Da Vinci: From here on out I’ll mostly be offering support goods, development, and things like Heroic Spirit contract enhancements as back up for you.

Da Vinci: I’m Chaldea’s summoned Servant, after all. I can’t just skip to every time like Mashu does with you.

Da Vinci: But if makes an official contract with me, it might be a different story.

Da Vinci: When that time comes, I’ll be able to help you in the role of another of your mere Servants. I look forwards to that fate, Master.

Dr. Roman: ….he seriously just gave a self-introduction and left. However, we have gone sidetrack, let's get back to the topic at hand, shall we?

Dr. Roman: My apologies, but we really don’t have any more time to lose. I’m going to begin preparing to rayshift you at once, is that ok?

Of course. Let’s go. …guess it can’t be helped, huh

Dr. Roman: This time, , your official coffin has been prepared. Rayshifting will be as quick and fast as it’s supposed to normally be.

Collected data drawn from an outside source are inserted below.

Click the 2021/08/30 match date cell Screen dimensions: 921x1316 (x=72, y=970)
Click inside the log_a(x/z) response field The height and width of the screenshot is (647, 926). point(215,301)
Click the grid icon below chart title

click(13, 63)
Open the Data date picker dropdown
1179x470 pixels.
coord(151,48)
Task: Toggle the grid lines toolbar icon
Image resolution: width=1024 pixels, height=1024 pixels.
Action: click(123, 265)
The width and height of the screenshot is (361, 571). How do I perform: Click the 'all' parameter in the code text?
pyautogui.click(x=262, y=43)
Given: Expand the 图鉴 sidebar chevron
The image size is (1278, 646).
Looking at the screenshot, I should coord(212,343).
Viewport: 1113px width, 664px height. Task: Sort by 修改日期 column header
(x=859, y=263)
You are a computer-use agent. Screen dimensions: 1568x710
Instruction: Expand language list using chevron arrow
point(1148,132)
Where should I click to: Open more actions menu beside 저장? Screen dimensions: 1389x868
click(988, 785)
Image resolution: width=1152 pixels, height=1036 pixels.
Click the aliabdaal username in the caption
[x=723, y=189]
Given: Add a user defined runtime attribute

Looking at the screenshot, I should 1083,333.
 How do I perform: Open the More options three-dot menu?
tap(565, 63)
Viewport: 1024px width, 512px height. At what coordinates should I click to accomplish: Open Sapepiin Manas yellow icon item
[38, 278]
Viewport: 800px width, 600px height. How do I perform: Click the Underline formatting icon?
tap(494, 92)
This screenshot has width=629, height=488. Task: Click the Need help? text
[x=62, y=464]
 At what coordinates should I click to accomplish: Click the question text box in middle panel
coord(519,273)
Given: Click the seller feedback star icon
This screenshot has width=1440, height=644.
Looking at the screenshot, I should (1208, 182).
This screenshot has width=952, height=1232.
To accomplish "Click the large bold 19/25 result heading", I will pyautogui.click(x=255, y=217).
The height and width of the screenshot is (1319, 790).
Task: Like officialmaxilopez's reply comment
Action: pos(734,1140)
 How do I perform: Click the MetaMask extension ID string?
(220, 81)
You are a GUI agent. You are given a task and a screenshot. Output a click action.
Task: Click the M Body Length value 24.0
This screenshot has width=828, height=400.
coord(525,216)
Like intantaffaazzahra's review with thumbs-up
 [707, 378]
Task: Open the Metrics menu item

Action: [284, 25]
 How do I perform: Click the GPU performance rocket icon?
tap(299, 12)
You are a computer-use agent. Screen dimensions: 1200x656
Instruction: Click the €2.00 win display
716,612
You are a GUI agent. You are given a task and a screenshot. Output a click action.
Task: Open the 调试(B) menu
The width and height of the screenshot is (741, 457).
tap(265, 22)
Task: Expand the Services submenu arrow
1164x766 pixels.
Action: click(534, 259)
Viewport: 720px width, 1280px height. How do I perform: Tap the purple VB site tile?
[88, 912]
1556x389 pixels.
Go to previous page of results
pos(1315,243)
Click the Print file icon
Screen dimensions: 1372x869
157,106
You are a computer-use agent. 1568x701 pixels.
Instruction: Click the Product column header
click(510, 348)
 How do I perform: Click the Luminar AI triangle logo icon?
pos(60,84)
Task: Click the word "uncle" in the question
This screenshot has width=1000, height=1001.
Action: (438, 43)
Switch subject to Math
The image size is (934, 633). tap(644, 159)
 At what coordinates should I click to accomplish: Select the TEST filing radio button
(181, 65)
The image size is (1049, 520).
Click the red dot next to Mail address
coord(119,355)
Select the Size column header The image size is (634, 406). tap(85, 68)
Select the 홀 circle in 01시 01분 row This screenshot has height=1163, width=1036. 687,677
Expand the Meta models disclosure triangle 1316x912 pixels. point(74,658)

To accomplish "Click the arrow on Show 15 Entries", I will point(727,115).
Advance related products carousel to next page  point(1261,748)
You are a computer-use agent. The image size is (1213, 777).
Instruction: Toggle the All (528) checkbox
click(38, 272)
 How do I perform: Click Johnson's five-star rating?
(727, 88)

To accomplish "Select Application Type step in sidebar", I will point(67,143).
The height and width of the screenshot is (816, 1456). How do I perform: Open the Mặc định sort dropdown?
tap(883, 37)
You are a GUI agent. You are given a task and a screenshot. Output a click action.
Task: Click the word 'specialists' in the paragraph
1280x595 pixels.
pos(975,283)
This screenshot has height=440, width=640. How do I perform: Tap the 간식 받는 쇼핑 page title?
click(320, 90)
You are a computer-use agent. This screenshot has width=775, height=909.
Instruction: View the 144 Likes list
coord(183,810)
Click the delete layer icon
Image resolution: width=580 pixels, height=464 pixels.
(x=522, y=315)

Dr. Roman: We’ve observed seven time singularities. This time we’ve selected a time period with small tremors.

Dr. Roman: Once you start heading to the other side, I won’t be able to contact you like this anymore.

Dr. Roman: Do you understand? As I said before, the first task is to set up a base camp and find some leylines.

Dr. Roman: You’ll have to do whatever you need to deal with that time period. Then, mate, I’ll be praying for your success, .

Announcer: Unsummon program start. Beginning leyline conversion.

Announcer: Rayshift beginning in 3, 2, 1…

Announcer: Operation cleared. Beginning Grand Order.